OK, a flimsy excuse to get an iPad. While I love my Kindle, I can see adding an iPad would be serious overlap - especially for book reading. But with Google getting into the e-book biz, the assumptions are being realigned.
Google eBookstore addresses a complaint many have lodged against Amazon's Kindle: The books bought for it can only be read using Kindle software. This would be a major problem if there weren't Kindle apps for iOS and Droid devices, as well as for Windows and Mac computers; I don't own a Kindle, but I own several Kindle e-books and read them on my iPhone and iPad. What I can't do with my Kindle books is read them on a friend's iPad during a visit, or on a shared work computer if I want, say, to point out an interesting passage to a colleague. Google's e-books will be accessible via a user's Google account from any device that runs a Web browser (that includes tablet computers and smart phones), as well as via apps designed to run on various mobile platforms. I can also read my Google e-books on a Nook or Sony Reader, should I ever decide to buy one, something I can't do with Kindle titles. But remember: You also can't use your Kindle to read any e-books you buy from Google.I tell ya - for gadgeteers, life just keeps getting better.
So let's review: Google eBooks is a big improvement on the Kindle (still the most popular dedicated e-reader device) if you anticipate wanting to switch from one dedicated e-reader device to another, but if you're switching to an iPad, then it's a wash.

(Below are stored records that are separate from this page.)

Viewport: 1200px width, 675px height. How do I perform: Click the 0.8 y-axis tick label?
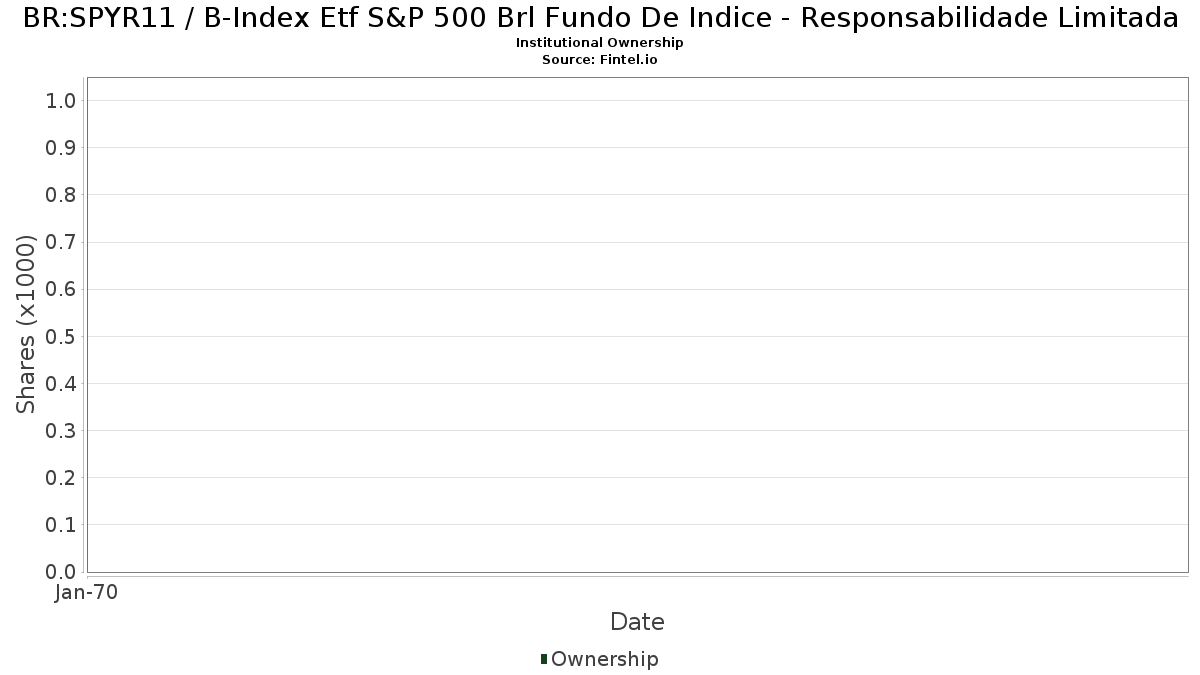point(61,195)
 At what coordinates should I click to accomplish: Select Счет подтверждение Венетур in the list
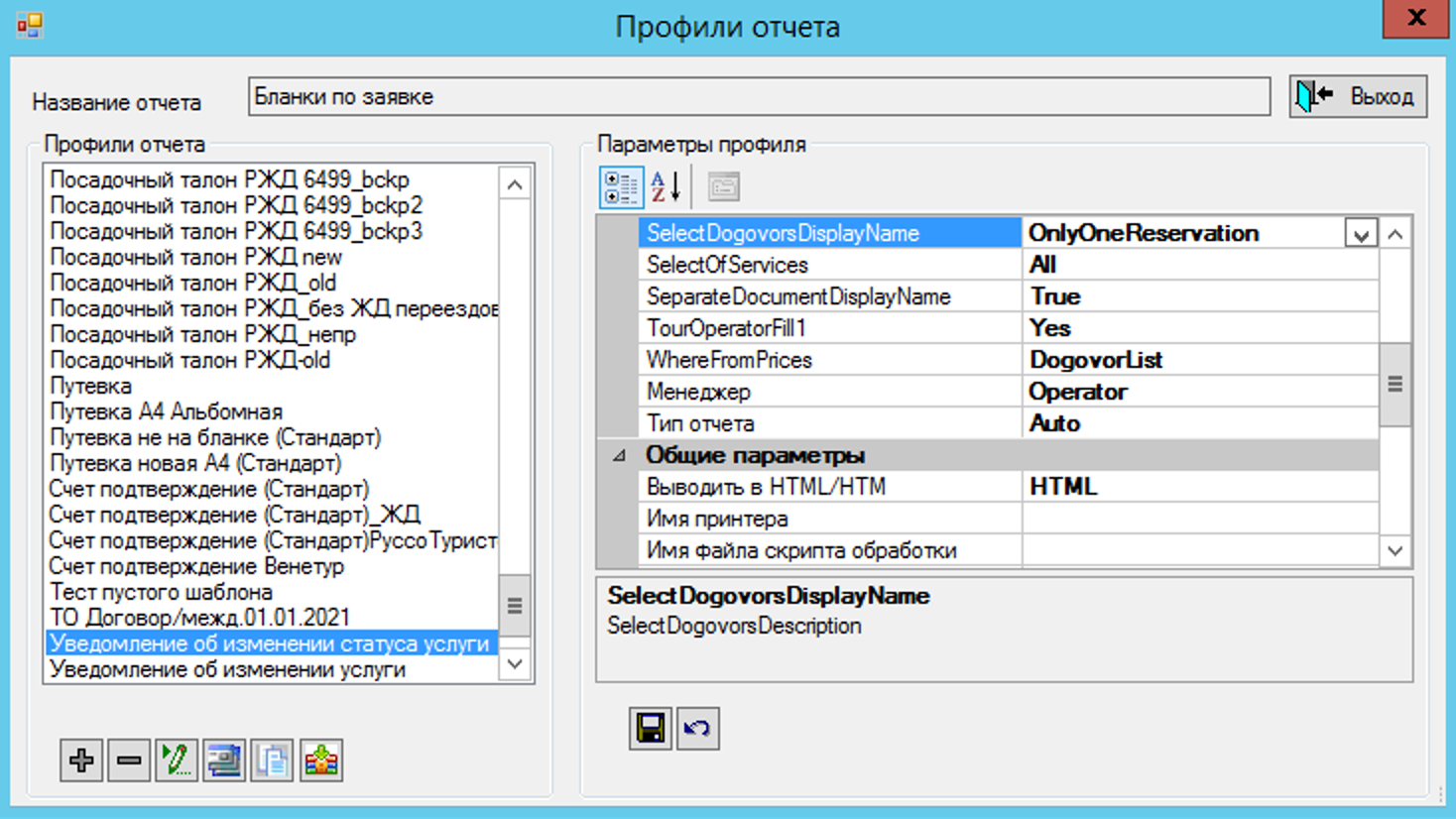(196, 566)
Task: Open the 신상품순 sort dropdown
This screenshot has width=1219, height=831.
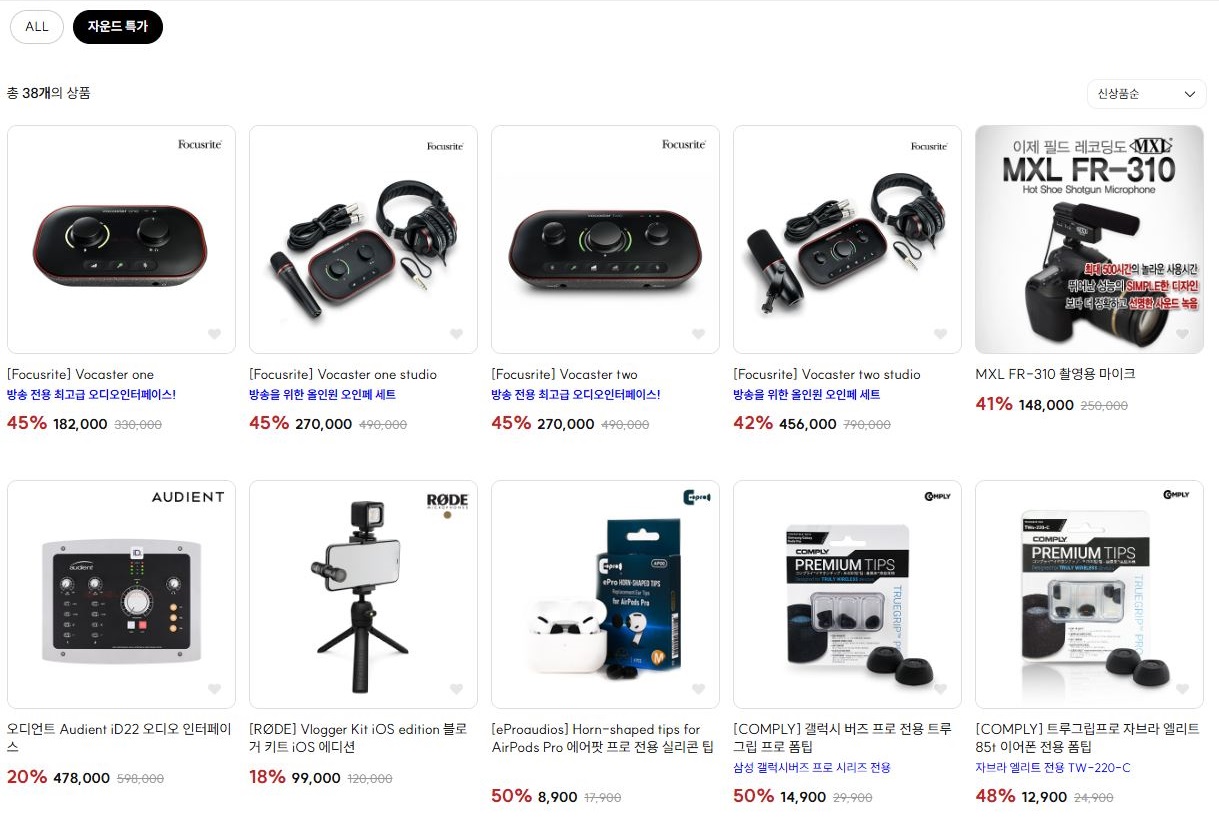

On the other hand, if you're a student at the library one afternoon without your Kindle or iPad and you want to be able to access a Kindle book you bought for a class, you're out of luck. (If that last example strikes you as an exotic scenario, bear in mind that while Kindles are the most popular dedicated e-reader devices, the majority of people who read e-books still read them on a laptop or desktop computer, and many of these readers are students.) Your Google e-books, however, can be read on the library's computer using a Web browser. But hold on a minute! -- Amazon just announced that it will be introducing its own Web-browser-based Kindle reader in a month or so.
In other words, figuring out which e-book system will best meet your needs is really, really confusing. [More]
(Even better, we told our kids not to get us Christmas presents when we couldn't come up with any suggestions for them. So I'll just sniff sadly and say, "Since I didn't get any presents, I bought one for myself...")
Update: Or should I wait until April?